- Born: 20 June 1940 Servion, Switzerland
- Died: 24 October 2020 (aged 80)
- Occupation: Theatre director

= Jean-Claude Pasche =

Swiss theatre director (1940–2020)

Jean-Claude Pasche (20 June 1940 – 24 October 2020) was a Swiss theatre director.

==Biography==
Pasche earned a diploma in singing from the Lausanne Conservatory and subsequently worked in the family restaurant, La Croix-Blanche. Beginning in 1965, he arranged cabaret shows in a barn on his family's farm, which had been converted into a performance hall by his grandfather. In 1967, he directed the Revue de Servion on the advice of Jacques Béranger, director of the Lausanne Opera.

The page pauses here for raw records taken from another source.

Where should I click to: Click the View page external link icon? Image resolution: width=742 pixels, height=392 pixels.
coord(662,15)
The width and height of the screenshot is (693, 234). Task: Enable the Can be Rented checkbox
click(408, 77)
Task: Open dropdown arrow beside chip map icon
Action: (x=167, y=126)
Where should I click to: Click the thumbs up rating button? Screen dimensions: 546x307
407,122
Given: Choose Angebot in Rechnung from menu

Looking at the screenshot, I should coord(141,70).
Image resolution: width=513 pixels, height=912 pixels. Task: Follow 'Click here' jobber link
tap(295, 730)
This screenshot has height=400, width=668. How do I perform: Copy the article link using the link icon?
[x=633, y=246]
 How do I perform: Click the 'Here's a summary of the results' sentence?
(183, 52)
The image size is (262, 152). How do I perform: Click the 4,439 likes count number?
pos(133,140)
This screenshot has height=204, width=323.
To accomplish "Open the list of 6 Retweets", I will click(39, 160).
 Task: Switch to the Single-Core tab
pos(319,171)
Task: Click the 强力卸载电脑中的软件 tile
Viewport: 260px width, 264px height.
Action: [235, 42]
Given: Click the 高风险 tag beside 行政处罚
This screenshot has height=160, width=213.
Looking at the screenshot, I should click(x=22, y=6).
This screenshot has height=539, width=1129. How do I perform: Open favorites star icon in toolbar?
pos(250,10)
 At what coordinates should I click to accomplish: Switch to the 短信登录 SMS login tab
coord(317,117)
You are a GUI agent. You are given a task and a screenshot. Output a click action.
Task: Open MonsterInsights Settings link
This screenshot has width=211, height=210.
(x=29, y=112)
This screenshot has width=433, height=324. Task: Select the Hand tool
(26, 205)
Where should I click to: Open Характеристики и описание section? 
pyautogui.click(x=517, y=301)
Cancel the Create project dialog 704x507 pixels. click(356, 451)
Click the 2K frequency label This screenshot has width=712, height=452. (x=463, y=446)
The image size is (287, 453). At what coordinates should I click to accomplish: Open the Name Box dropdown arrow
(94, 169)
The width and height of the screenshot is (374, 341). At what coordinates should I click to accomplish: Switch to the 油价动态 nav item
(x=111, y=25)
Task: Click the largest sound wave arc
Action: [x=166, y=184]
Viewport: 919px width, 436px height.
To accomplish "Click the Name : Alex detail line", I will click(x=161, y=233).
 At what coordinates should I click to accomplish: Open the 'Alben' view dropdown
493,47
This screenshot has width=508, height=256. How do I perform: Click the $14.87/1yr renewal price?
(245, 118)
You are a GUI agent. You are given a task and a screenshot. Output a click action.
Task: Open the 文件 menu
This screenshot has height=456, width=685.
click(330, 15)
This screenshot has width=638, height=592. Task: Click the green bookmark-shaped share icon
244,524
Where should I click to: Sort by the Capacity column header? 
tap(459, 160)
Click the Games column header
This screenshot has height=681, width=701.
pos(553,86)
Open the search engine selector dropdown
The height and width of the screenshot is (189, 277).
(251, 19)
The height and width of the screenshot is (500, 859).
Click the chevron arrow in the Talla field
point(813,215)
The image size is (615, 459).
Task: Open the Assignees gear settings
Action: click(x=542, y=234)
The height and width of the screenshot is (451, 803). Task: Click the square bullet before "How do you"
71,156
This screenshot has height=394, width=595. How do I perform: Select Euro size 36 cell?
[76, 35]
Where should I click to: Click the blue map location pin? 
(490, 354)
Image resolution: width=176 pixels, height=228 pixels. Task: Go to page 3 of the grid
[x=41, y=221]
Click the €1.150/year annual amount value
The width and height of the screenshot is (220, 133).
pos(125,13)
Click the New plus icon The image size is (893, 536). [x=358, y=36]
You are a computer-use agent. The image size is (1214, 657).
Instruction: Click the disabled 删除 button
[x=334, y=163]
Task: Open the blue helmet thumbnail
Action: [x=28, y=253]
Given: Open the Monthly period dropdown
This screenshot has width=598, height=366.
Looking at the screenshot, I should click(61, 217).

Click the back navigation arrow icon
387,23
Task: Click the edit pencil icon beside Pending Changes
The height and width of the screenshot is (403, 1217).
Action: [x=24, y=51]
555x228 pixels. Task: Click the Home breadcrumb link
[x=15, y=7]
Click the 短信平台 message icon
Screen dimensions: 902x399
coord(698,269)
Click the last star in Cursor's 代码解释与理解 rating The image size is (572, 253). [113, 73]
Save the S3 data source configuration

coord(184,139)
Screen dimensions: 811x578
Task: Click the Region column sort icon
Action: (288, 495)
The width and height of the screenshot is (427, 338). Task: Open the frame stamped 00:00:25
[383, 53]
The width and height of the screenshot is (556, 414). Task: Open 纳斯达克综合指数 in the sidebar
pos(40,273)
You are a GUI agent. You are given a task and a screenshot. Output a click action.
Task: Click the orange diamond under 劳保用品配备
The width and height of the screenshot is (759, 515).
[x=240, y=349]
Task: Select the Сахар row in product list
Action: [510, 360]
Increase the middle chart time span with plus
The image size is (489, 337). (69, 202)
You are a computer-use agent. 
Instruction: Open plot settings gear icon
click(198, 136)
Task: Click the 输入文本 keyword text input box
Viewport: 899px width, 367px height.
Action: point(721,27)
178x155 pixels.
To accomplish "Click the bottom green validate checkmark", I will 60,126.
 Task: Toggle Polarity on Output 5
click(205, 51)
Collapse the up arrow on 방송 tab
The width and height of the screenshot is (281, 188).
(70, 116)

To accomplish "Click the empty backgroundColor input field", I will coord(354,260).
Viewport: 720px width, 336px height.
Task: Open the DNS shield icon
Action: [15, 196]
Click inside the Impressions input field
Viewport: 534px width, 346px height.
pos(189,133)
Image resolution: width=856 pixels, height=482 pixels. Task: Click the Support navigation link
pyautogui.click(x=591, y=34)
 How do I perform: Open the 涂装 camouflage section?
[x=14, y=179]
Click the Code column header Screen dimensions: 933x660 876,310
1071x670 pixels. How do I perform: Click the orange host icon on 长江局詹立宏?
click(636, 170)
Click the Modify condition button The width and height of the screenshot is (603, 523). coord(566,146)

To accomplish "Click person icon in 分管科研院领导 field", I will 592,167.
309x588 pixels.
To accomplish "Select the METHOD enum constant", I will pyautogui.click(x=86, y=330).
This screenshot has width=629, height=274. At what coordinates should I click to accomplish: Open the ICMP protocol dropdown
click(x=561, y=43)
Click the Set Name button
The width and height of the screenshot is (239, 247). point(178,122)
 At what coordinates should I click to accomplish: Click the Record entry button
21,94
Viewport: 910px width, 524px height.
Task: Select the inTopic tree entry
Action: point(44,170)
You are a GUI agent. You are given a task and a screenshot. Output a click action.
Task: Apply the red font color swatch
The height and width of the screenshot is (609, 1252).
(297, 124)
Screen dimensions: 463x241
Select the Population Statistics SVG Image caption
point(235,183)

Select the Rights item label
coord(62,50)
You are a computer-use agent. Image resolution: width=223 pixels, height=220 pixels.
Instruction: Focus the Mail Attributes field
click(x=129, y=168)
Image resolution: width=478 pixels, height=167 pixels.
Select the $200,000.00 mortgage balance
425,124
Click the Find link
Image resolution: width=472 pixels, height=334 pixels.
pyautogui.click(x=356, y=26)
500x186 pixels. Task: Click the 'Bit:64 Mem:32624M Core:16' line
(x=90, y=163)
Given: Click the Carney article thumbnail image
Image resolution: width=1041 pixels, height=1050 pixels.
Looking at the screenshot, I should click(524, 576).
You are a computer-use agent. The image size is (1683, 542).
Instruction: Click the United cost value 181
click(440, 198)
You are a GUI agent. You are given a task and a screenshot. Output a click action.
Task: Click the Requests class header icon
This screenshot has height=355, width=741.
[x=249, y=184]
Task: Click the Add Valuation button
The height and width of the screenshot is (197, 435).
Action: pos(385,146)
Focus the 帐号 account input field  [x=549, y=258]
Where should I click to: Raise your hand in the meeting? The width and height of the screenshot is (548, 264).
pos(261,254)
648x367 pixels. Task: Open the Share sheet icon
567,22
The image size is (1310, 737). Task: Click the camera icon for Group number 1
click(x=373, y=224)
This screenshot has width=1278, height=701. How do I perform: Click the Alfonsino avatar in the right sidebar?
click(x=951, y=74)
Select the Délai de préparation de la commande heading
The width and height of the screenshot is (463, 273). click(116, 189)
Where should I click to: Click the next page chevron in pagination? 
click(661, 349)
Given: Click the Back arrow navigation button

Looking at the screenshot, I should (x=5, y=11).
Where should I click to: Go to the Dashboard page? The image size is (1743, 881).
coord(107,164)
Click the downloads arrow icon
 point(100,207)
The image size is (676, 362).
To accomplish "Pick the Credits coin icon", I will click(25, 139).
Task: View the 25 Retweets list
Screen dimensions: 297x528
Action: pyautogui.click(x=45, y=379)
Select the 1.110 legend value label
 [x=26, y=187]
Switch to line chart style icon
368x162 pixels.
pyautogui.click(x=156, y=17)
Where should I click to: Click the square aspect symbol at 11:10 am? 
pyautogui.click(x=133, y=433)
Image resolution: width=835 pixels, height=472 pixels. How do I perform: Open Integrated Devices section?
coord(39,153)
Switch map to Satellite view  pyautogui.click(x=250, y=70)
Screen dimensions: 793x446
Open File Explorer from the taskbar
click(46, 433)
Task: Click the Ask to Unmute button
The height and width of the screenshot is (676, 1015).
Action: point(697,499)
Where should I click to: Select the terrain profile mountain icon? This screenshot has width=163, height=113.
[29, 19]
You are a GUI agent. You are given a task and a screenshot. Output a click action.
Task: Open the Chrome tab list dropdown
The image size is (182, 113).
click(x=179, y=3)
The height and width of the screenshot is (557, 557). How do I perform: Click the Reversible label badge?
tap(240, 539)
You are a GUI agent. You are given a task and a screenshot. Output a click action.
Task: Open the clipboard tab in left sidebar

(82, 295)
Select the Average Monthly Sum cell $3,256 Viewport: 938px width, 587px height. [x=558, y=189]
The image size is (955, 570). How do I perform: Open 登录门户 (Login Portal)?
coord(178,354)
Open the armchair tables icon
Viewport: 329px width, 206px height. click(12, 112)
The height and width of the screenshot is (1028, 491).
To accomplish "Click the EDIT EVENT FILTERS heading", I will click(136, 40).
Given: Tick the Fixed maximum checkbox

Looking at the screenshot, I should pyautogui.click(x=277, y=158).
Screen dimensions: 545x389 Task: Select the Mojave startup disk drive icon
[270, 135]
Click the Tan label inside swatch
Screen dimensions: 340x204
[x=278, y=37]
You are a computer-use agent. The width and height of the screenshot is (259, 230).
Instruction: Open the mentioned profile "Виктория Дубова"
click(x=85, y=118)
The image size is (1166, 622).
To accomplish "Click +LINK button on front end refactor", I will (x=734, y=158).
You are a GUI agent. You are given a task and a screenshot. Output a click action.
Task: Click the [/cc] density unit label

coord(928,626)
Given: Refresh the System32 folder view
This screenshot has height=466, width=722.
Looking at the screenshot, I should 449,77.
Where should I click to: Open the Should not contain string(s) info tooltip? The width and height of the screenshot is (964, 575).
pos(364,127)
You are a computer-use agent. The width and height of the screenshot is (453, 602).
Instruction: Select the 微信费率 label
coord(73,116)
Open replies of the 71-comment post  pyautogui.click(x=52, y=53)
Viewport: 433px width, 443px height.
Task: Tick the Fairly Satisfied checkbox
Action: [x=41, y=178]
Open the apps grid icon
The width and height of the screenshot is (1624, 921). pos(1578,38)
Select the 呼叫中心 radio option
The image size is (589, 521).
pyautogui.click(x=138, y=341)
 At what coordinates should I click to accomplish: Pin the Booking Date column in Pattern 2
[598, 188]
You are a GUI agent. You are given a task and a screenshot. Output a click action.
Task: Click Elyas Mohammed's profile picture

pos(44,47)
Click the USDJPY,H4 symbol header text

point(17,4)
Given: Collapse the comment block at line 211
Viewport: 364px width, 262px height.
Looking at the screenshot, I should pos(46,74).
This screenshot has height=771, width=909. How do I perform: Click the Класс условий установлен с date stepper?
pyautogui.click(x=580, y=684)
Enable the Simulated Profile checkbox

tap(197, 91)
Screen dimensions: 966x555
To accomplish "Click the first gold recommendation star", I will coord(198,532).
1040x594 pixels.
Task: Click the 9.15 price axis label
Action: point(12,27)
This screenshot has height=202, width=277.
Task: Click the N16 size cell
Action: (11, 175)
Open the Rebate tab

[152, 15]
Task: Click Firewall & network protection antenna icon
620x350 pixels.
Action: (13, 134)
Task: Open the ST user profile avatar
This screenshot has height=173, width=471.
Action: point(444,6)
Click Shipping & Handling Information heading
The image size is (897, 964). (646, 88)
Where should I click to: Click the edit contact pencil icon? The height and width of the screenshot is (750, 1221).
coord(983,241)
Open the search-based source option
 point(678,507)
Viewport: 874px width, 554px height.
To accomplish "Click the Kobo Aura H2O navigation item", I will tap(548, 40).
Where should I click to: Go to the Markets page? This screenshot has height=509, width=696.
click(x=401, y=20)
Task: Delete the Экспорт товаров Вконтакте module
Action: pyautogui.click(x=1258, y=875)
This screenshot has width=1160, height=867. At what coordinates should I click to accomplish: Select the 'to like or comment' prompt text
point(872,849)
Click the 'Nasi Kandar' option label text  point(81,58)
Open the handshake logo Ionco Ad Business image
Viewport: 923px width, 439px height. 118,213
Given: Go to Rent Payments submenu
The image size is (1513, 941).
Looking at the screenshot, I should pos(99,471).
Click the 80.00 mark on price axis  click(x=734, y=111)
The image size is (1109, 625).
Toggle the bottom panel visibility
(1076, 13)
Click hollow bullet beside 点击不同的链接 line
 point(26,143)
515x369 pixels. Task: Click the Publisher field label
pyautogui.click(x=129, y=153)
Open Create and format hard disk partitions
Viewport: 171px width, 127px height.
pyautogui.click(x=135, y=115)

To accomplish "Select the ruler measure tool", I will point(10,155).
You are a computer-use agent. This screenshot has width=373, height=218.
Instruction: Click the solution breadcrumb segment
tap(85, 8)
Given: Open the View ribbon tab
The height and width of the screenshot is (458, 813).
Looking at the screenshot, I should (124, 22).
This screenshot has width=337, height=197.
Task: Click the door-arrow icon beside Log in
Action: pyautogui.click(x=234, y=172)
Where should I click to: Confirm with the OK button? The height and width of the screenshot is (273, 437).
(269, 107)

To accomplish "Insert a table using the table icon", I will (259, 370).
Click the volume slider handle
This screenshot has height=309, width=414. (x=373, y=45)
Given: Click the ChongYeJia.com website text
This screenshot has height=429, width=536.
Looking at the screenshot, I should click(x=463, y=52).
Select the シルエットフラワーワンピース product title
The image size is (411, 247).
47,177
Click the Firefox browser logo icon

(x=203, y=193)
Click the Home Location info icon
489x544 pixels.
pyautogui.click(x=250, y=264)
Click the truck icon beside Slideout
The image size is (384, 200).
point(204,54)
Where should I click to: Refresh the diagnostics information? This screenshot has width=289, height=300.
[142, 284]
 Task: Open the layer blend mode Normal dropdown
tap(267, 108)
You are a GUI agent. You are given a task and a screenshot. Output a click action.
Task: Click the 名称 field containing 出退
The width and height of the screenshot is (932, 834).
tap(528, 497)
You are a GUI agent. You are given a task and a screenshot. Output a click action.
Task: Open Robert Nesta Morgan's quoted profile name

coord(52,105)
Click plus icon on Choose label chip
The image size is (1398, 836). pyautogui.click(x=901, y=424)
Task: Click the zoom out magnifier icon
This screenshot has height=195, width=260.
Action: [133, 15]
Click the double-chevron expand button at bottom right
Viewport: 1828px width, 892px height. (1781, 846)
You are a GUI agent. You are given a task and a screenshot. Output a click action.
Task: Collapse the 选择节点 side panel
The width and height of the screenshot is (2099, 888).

After the success of the Revue, Pasche expanded the performance hall into a 500-seat room called the Café-Théâtre de Servion, which opened in 1980. He installed a pipe organ weighing more than 500 kg and had over 350 pipes. He then renamed his performance hall the Théâtre Barnabé after his stage name (Barnabé). In 2005, he created a foundation which gained recognition for his theatre as a public utility by the Canton of Vaud.

Jean-Claude Pasche died on 24 October 2020 at the age of 80.